Le diable à quatre (The Devil to Pay) is an opéra comique in three acts by Christoph Willibald Gluck. The French-language libretto is by Michel-Jean Sedaine and Pierre Baurans, after a translation by Claude-Pierre Patu of the 1731 ballad opera by Charles Coffey entitled The Devil to Pay, or The Wives Metamorphos’d. It was first performed at Laxenburg on May 28, 1759. The work was a popular success. Joseph Haydn used a melody from it, "Je n’aimais pas le tabac beaucoup (I didn’t like tobacco much)" in the first movement of his symphony Le soir.

Klaus Hortschansky has noted that Le diable à quatre is one of Gluck's few stageworks where the composer neither used musical material from prior works nor recycled material from it into future works.

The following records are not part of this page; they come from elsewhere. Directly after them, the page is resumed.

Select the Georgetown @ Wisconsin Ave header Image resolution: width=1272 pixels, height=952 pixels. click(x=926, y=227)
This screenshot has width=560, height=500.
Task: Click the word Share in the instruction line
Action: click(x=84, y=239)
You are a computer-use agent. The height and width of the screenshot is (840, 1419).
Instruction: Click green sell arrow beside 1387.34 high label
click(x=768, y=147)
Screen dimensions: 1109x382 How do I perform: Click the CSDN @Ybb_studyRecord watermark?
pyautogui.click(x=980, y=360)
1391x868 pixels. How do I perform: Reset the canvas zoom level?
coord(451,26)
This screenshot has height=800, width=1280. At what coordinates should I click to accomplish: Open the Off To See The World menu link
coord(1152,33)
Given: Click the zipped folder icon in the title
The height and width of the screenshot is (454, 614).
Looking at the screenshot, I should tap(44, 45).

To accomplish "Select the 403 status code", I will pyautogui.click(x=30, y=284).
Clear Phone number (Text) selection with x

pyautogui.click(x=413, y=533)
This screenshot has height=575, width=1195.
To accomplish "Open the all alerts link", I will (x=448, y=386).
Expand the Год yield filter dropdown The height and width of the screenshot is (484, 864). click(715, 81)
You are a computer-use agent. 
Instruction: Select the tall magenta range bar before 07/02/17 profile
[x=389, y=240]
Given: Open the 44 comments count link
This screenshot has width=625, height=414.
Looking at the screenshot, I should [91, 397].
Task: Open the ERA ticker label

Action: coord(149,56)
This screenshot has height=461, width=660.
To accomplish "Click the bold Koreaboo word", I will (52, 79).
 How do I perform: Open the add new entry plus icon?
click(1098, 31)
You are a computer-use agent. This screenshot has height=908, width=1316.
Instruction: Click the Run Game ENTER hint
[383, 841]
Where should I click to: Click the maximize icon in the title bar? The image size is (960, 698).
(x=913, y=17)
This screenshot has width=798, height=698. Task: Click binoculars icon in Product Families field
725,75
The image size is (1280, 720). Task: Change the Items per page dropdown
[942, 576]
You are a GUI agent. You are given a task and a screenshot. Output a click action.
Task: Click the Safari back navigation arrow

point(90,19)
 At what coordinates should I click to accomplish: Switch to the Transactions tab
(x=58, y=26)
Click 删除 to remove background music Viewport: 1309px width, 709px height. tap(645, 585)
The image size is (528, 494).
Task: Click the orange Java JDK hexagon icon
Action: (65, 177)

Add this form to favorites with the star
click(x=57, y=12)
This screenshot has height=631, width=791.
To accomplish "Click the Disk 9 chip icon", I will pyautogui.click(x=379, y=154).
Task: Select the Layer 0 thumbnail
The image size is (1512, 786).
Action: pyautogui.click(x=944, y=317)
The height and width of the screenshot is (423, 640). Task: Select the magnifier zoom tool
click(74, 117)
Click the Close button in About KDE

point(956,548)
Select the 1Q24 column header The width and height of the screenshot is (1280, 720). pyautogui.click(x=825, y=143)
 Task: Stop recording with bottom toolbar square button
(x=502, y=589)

Bruce Brown has discussed Gluck's authorship of the music in detail, and has also edited the work for the Gluck Sämtliche Werke.

(The same libretto was set to music arranged by Andre Danican Philidor and Jean-Louis Laruette and first staged with the above title on 19 August 1756 in Paris.)

==Roles==

| Role | Voice type | Premiere Cast, (Conductor:) |
|---|---|---|
| The Marquise | soprano |  |
| The Marquis | tenor |  |
| Margot | soprano |  |
| Jacques, a cobbler, Margot's husband | baritone |  |
| An astrologer | tenor |  |

==Synopsis==
The story concerns an ill-natured Marquise. An astrologer, to whom she had refused shelter at her chateau, transforms her into the wife of a surly cobbler named Jacques and transforms the cobbler's sweet-natured wife into the Marquise. After the Marquise learns her lesson, the astrologer reverses the spell.